During the Turkey Point Unit 3 March 2003 and the Turkey Point Unit 4 October 2003 Outages, numerous newly reported dings were recorded from the tubesheet hot leg side to AV2 + 17.50 inches and all were traceable to past data. Several of these dings were tested with a +PointTm probe in conjunction with other specialty examinations and there was no evidence of tube wall degradation.

6) On page 7 of the ISI report dated July 30, 2003, you indicated that during the 2001 refueling outage for Unit 3,12 tubes were plugged because of mechanical type wear at the tube support plates, yet no indications of wear at tube support plates were reported during the 2003 outage. Discuss whether the trends observed for wear at the tube supports of Unit 3 are consistent with that at other plants.

FPL Response:

The subject indications were evaluated by Westinghouse. Based on eddy current and operational data, all the volumetric indications were determined to be caused by wear.

Six indications were interpreted to be wear due to interaction between the quatrefoil and the tube at either the land edge or corner. The wear seen at the broached support locations in Turkey Point Unit 3 is consistent with that identified and verified in pulled tube samples from the Crystal River Unit 3 OTSG steam generators, which have trefoil support plates. The potential for developing new degradation at these support locations was determined to be low by the Westinghouse evaluation.

to L-2004-253 Page 6 of 6 The remaining indications were determined to be wear possibly caused by small particles of foreign material that became wedged between the tube and broached support contact points near the top of the support. The material signatures could only be seen with the rotating coil probe and the locations are not reachable for visual inspection or retrieval efforts. The wear rates were determined to be low and the wear degradation is very limited in extent such that tube sever is not a credible scenario.

7) It was indicated in the ISI report for Unit 4, dated January 3, 2004, that out of the four tubes plugged, two were plugged because of pit-shaped single volumetric wear indications at the flow baffle plate. Yet in Attachment 1 of the same report, it was indicated that two tubes in SG 4A were reported as pit-like indications at the flow baffle and were called single volumetric indications. Clarify if the volumetric indications were caused by wear. If it is not wear, please identify what is causing these volumetric indications. If it is wNear, address the following questions:
a.

Discuss if the wear is aligned with the lands of the tube support plate.

b.

Given that the degradation is occurring at the flow baffle plate, please discuss if wear is a common degradation mechanism in this area.

FPL Response:

Although the descriptions provided in the body of the report and in the attachment were different, the intent was to describe the two indications as small single volumetric (SVI) pit-like indications indicative of possible wear and not the result of corrosion induced damage.

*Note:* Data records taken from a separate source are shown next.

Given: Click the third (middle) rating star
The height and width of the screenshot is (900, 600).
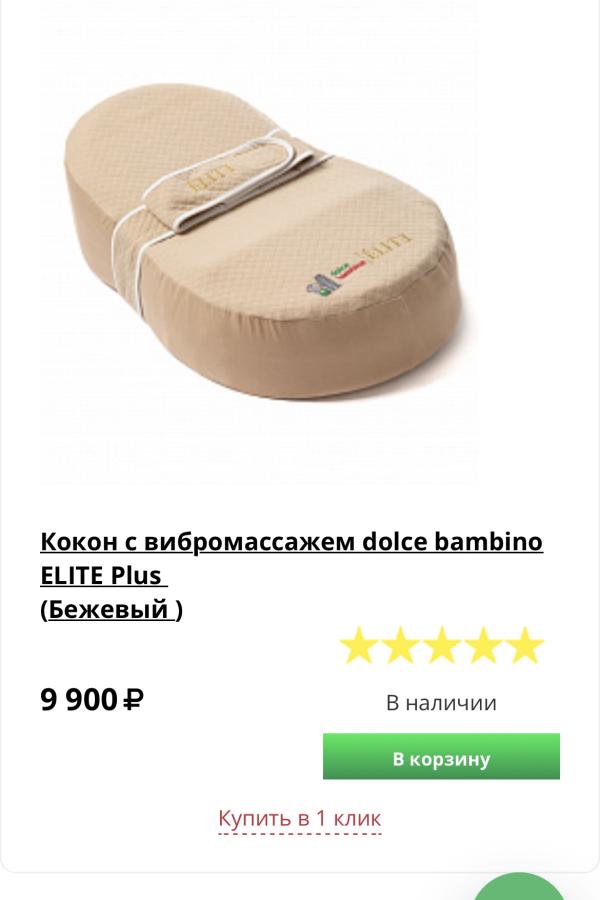Looking at the screenshot, I should pyautogui.click(x=442, y=645).
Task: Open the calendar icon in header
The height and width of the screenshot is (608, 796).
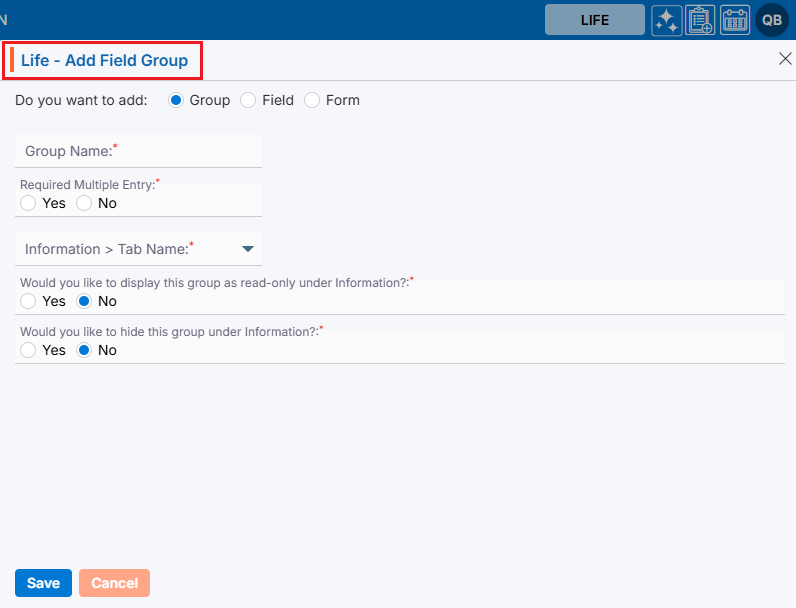Action: pos(735,20)
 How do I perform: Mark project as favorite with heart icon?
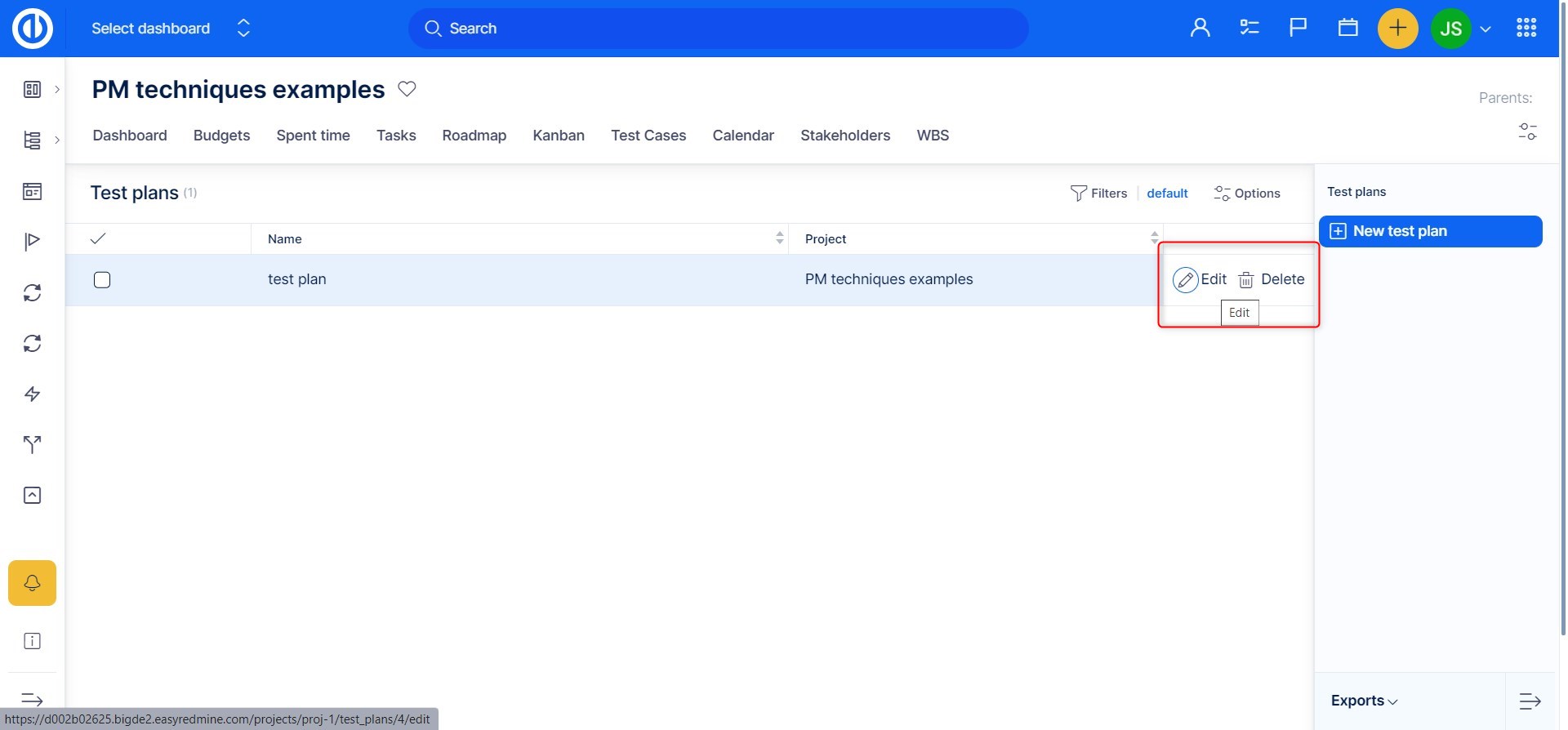coord(407,89)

These indications were both located at the lower edge of the baffle plate and may have been initiated by a deposition of foreign material that is no longer present. No foreign material signature was evident in the rotating probe data reviewed for these locations. Since the baffle support structure has no distinct land contacts, but completely surrounds the tubes similar to drilled supports, the configuration of the baffle structure does not lend itself to allow orienting or aligning the indications relative to a specific contact location.

The indications were determined to be wear based on the eddy current responses and were removed from service as a conservative and preventative measure.

This type of degradation is not prevalent in the industry, but it has been seen previously, primarily in Westinghouse steam generators having pre-heater sections.

This is documented in APTECH report, AES 01104538-1 Q-1, Controlled Document 1-1, April 2002 "Industry Experience and Estimated Nondestructive Examination Performance Data for Irregular Wear at Broached Support Plates."